Greece has announced deadlines to receive investment bids for the sale of a 67% stake of Piraeus Port Authority S.A. (OLP) and a 67% stake of Thessaloniki Port Authority S.A.
The deadline to bid for the Port of Piraeus is set for October this year and the deadline to bid for the Port of Thessaloniki for February next year.
Piraeus Port is one of the busiest passenger ports in Europe, according to OLP data, and one of the top cargo ports in the Mediterranean. Cargo traffic rose 15% to 3.1 million twenty-foot equivalent units in 2013. The preferred bidder will acquire 51% in OLP with an option to acquire 67% in five years. The acquisition option is subject to a €300 million (US$343.5 million) investment in the port during that period.
In May this year we reported that three bidders will bid for the Piraeus Port: APM Terminals B.V., COSCO (Hong Kong) Group Limited, and International Container Terminal Services, Inc, (ICTSI).
Ports America Group Holdings, and Utilico Emerging Markets Limited were among the 5 shortlisted companies but they had pulled out of the bidding.
Thessaloniki Port facilities include a conventional port, container terminal, passenger terminal, duty free commercial area and others. Services provided include unitized and conventional cargoes, coastal shipping and cruise liner passengers, ship anchoring, mooring and berthing, as well as car parking lots and links with the road and railway network.
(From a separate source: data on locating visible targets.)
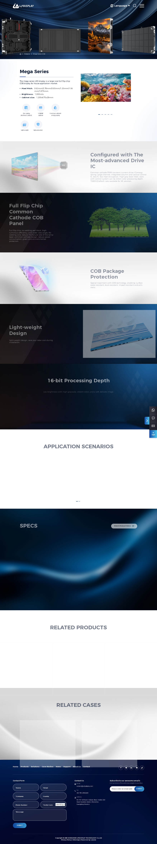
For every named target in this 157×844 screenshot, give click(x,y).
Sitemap (76, 840)
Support (66, 767)
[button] (99, 114)
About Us (77, 767)
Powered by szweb (88, 840)
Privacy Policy (66, 840)
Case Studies (47, 767)
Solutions (35, 767)
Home (15, 767)
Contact (86, 767)
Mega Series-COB (39, 54)
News (58, 767)
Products (27, 54)
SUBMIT (20, 825)
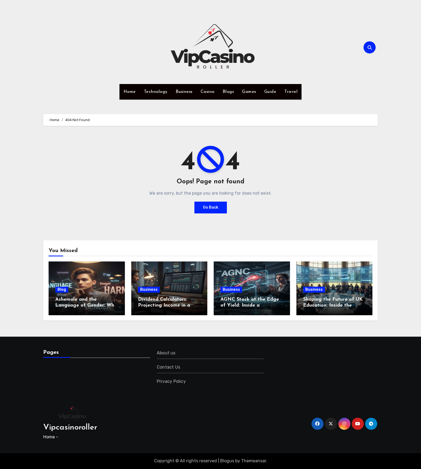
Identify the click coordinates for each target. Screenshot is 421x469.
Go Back (210, 207)
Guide (270, 92)
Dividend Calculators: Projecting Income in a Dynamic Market (164, 305)
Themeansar (253, 460)
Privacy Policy (171, 381)
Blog (61, 289)
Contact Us (168, 367)
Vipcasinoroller (70, 427)
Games (249, 92)
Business (184, 92)
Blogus (227, 460)
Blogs (228, 92)
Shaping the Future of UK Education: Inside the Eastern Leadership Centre (334, 305)
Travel (290, 92)
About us (166, 352)
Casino (208, 92)
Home (130, 92)
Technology (156, 92)
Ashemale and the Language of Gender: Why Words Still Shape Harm (86, 305)
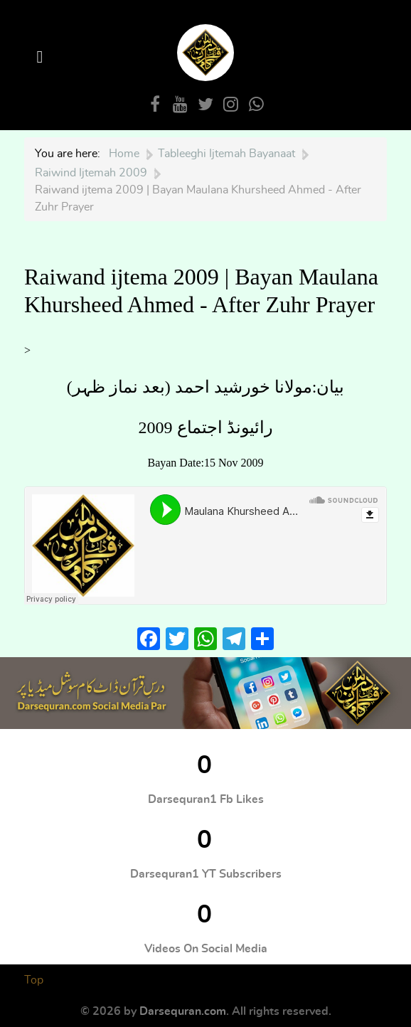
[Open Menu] (42, 57)
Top (33, 980)
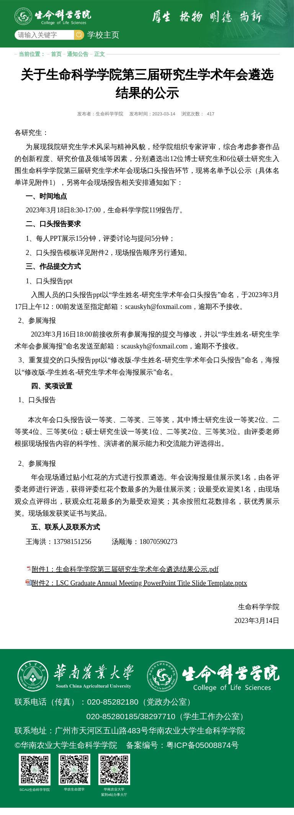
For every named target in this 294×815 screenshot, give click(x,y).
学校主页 (103, 38)
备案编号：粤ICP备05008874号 (182, 752)
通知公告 (77, 61)
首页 (56, 61)
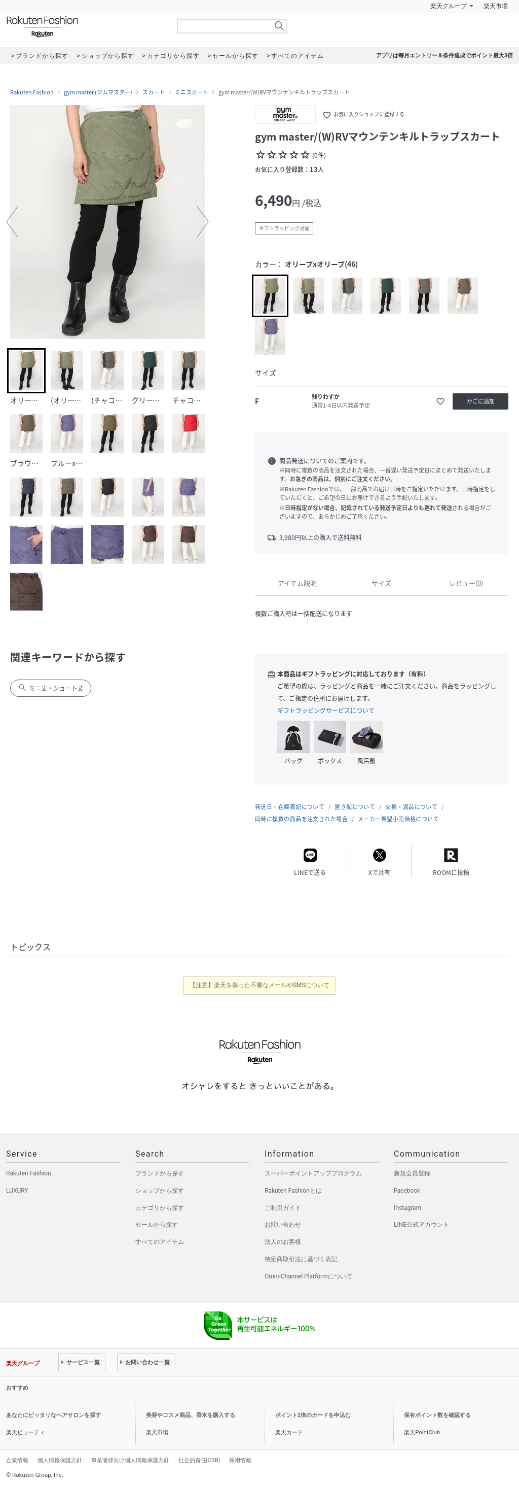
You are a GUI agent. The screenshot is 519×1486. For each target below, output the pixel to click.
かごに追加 (481, 401)
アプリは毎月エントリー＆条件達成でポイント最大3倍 (444, 55)
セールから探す (156, 1224)
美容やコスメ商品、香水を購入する (190, 1415)
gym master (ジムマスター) (98, 92)
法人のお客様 (283, 1241)
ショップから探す (159, 1190)
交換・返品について (411, 806)
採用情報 (240, 1460)
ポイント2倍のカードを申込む (313, 1415)
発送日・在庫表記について (289, 806)
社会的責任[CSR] (199, 1460)
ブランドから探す (159, 1173)
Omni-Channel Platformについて (308, 1276)
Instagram (407, 1207)
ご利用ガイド (283, 1207)
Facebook (407, 1190)
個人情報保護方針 (60, 1460)
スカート (153, 92)
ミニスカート (191, 92)
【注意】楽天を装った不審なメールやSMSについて (260, 985)
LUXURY (17, 1190)
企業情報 (17, 1460)
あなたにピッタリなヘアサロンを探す (53, 1415)
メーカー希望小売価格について (398, 819)
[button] (12, 221)
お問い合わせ (283, 1224)
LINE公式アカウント (421, 1224)
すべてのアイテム (159, 1241)
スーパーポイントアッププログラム (313, 1173)
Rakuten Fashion (84, 26)
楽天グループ (448, 6)
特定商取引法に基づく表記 (301, 1259)
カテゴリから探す (159, 1207)
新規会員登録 (412, 1173)
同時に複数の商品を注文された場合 (301, 819)
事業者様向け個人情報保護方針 (130, 1460)
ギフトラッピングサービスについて (326, 710)
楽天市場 (496, 6)
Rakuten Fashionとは (293, 1190)
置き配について (355, 806)
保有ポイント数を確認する (437, 1415)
In July last year eight investors qualified to bid for the Thessaloniki Port: APM Terminals B.V., International Container Terminal Services, Inc, (ICTSI), Deutsche Invest Equity Partners, GmbH, Duferco Particiption Holding, SA, Mitsui & Co., Ltd., P&O Steam Navigation Company (DP World), Russian Railways JSC / GEK TERNA S.A., and Yilport Holding, Inc.
China is one of the key players bidding for Greece's port assets. According to Baker & McKenzie and the Rhodium Group, China has invested US$18 billion in the country during 2014, which represents a substantial increase from the US$2 billion in 2010.
These privatizations are part of the Greece's privatisation programme, which aims to raise around €6.4 billion (US$7.33 billion) by 2017.